***** The records *****
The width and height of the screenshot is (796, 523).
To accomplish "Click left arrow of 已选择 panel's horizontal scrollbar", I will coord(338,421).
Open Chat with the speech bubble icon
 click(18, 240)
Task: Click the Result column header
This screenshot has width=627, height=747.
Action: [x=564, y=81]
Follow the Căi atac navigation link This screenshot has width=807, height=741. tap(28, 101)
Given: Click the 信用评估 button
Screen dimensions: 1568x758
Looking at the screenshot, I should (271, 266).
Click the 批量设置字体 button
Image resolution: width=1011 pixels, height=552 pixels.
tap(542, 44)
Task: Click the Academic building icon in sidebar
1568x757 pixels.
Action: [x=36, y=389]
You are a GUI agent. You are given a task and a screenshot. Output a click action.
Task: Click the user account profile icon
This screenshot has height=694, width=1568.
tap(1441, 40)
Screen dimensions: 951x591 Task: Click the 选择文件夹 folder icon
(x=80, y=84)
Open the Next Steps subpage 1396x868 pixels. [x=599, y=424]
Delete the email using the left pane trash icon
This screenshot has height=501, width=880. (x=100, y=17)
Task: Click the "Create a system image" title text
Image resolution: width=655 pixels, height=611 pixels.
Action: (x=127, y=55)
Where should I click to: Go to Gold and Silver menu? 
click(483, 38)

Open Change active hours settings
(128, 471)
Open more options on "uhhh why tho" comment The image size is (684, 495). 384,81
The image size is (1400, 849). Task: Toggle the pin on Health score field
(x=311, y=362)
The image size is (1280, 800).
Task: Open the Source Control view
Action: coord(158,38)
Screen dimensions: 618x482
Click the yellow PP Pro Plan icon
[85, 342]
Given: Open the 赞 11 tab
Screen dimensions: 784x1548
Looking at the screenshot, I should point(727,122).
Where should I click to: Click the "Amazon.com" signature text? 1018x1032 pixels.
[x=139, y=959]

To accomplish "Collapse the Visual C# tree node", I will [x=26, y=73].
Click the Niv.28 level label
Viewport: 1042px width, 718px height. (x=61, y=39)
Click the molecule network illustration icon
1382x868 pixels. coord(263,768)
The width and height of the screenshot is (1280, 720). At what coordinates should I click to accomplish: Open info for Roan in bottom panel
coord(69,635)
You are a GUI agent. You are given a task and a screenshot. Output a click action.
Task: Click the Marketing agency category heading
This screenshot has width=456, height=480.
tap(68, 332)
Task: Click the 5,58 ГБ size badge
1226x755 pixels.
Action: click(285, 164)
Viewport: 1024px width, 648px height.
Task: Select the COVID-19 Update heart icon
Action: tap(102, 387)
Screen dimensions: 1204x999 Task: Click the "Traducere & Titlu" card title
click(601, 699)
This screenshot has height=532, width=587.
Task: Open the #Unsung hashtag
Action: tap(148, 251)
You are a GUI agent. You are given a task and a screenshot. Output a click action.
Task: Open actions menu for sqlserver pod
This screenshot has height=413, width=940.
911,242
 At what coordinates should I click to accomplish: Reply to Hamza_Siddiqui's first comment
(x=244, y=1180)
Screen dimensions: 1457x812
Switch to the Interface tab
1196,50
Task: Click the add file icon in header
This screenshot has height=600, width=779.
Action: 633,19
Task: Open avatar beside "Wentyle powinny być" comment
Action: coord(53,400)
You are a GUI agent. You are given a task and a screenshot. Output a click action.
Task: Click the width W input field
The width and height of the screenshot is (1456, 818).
*****
Exercise aim -
All lines carrying the word "will" must be copied from the data above.

Response to the task -
To accomplish "Click left arrow of 已选择 panel's horizontal scrollbar", I will coord(338,421).
To accomplish "Collapse the Visual C# tree node", I will [x=26, y=73].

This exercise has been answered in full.